Bild: BKA/Dragan Tatic / Montage

Die Differenz zwischen Realität und medialer Wahrnehmung geht in Österreich immer weiter auseinander. Objektiv betrachtet steckt Bundeskanzler Kurz (ÖVP) in der größten Krise seiner politischen Karriere. Impf-Chaos, Chat-Skandale und Ermittlungen wegen Falschaussage haben ihm stark zugesetzt. Dennoch wird er von den meisten Medien mit Lob überhäuft. SPÖ-Nationalratsabgeordnete Julia Herr veröffentlichte ein vielbeachtetes Video, in dem sie fünf Methoden analysiert, wie Sebastian Kurz die Medien kontrolliert. Den ersten Teil von Herrs Video haben fast eine Million User gesehen.

1. Inserate erhöhen

Schon unter Türkis-Blau stiegen die Ausgaben für Regierungsinserate enorm. Seit dem Amtsantritt der neuen Bundesregierung haben sie sich nochmals verdreifacht. Insgesamt wurden 2020 ganze 222,5 Millionen Euro für Öffentlichkeitsarbeit ausgegeben. Alleine das Bundeskanzleramt pumpte mehr Geld in Medien als dem Frauenministerium insgesamt zur Verfügung steht. Von den üppigen Förderungen profitieren vor allem Boulevardzeitungen wie „Krone“ und „Österreich“. Sie berichten regelmäßig positiv über Kurz. Kritische Blätter wie der „Falter“ gehen hingegen fast völlig leer aus.

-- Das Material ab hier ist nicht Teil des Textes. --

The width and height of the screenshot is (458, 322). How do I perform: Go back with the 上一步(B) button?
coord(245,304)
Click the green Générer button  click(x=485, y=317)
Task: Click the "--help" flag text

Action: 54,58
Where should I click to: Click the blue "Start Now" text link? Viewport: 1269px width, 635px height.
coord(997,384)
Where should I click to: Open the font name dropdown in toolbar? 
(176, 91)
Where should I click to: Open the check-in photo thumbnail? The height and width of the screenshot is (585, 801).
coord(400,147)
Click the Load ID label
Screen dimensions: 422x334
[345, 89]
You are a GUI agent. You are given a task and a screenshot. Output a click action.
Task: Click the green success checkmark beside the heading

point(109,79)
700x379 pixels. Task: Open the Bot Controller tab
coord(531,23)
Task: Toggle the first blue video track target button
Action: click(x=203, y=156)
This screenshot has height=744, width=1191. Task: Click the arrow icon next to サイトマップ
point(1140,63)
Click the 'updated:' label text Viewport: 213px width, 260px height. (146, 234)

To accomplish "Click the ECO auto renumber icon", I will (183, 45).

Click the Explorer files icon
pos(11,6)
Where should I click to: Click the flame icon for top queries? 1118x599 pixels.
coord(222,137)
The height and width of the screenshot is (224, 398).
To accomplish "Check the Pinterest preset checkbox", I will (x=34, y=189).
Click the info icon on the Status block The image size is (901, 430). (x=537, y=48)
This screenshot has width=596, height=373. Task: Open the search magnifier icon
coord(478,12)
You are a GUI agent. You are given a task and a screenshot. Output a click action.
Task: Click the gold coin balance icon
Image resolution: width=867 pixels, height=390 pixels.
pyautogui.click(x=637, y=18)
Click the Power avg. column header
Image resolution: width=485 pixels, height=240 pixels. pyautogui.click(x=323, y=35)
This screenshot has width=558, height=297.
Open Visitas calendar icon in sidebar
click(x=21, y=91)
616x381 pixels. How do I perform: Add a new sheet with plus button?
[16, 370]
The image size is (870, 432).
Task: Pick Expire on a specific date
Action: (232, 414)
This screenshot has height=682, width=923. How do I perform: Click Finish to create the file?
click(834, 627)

2. Viel ankündigen, wenig umsetzen

Um regelmäßig für Schlagzeilen zu sorgen, kündigt die Regierung oftmals spektakuläre Maßnahen an, die letztlich nicht umgesetzt werden. Herausragende Beispiele in diesem Zusammenhang sind der nie durchgeführte Kauf des russischen Corona-Impfstoffes Sputnik und die Ankündigung, bis Juni allen eine Impfung zu ermöglichen. Für Kurz zählen Schlagzeilen mehr als die tatsächlichen Ergebnisse.

3. Pressekonferenzen ohne Ende

Allein im letzten Jahr gab die Regierung über 300 Pressekonferenzen. Dabei wurden nur selten neue Maßnahmen bekanntgegeben. Oftmals wurde auf einer Pressekonferenz zum Thema Corona lediglich angekündigt, die Bevölkerung im Rahmen der nächsten Pressekonferenz über neue Gesetze zu informieren. Ein Beispiel für einen eher sinnlosen Medientermin war die Sommerklausur der Regierung in Reichenau an der Rax. Kurz und seine Minister besprachen sich nur 20 Minuten lang. Die anschließende Pressekonferenz dauerte doppelt so lange.

4. Inszenierung

Kurz und Co. lassen keine Gelegenheit aus, um sich zu inszenieren. Das ging sogar so weit, dass der Bundeskanzler verkündete, während einer Krankheit 900.000 zusätzliche Impfdosen für Österreich erkämpft zu haben. Die Zeitung „Österreich“ verkündete daraufhin voller Stolz: „Sebastian Kurz zeigt, wie man regiert“ und feierte den Kanzler kritiklos. Die Tatsache, dass die Impfdosen bereits zwei Tage zuvor vom Gesundheitsministerium bestellt worden waren, störte dabei nicht.

5. Journalisten für eigene Zwecke einspannen

Seit dem Anfang seiner politischen Karriere sucht Kurz die Nähe zu Medienvertretern. Viele Journalistinnen und Journalisten weisen ein langjähriges Nahverhältnis zu ihm auf, das auf seine Anfänge als Integrationsstaatssekretär zurückgeht. Wie das System Kurz funktioniert, deckte erst vor Kurzem der ehemalige „Krone“-Journalist Thomas Schrems auf. Er spricht dabei von einer Verhaberung zwischen dem Bundeskanzler und den Medien. Laut Schrems ging es „Schlag auf Schlag. Mit dem systematischen Einlullen und Gefällig-Machen von Journalisten.“ Es habe zwar auch von anderen Politikern immer wieder Versuche gegeben, Medien gefügig zu machen. Ausmaß und Intensität der Vorgehensweise von Sebastian Kurz übersteigen jedoch alles bisher Bekannte meilenweit.